Wędrując żółtym szlakiem właśnie mieliśmy okazję przechodzić tym obniżeniem terenu, by znaleźć się na drugim krańcu wsi (Druhá Strana). Na drugiej stronie wsi szybko zeszliśmy z drogi asfaltowej i znaleźliśmy się na ostatniej prostej prowadzącej w stronę górującego nad całą okolicą szczytu Mechów. Widok ogromnych, zielonym łąk na których pasły się krowy oraz ciągnących się wyżej gęstych lasów, robił na mnie mocne wrażenie. 🙂

Zatłoczony szlak na Pilsko
Około godziny zajęło nam przejście przez Mútne i okalające je łąki i pola, by znaleźć się pośród drzew. Pogoda była idealna, świeciło mocno słońce, chociaż dosyć szybko na niebie zaczęły pojawiać się białe obłoki. Po osiągnięciu linii lasu urządziliśmy sobie popas, by naładować baterię po tym niekończącym się łąkowaniu. 🙂
Około pół godziny trwał nasz pierwszy odpoczynek podczas tej wycieczki. Po nim ruszyliśmy wzdłuż dobrze utrzymanej leśnej drogi, którą również podążał nasz szlak. Po około 1,5 km doszliśmy do miejsca, w którym znajdowała się wiatka i budynki (chata Randová) od których odchodziła na północ ścieżka zwana: „Leśna Ścieżka Dydaktyczna PILSKO (słow. Lesnícky náučný chodník Pilsko)”.

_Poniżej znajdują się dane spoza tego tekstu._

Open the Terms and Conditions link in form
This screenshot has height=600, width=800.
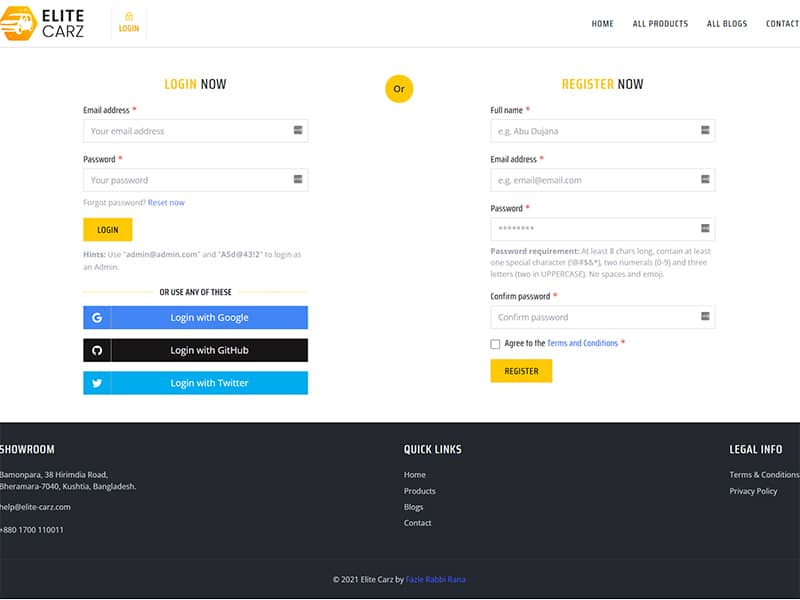point(582,344)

W tym miejscu postanowiliśmy za pomocą tej ścieżki skrócić sobie drogę, by od razu znaleźć się w okolicy góry Dudová. Ścieżka dydaktyczna była trochę stroma, ale była to szybka alternatywa wobec żółtego szlaku na dostanie się do wiatki w okolicy Dudovej. Szliśmy tam ok. 30 minut, szlakiem wyszłoby zdecydowanie dłużej i to nie tylko ze względu na większy dystans, ale również z powodu nieoczekiwanego w tym miejscu ruchu samochodów.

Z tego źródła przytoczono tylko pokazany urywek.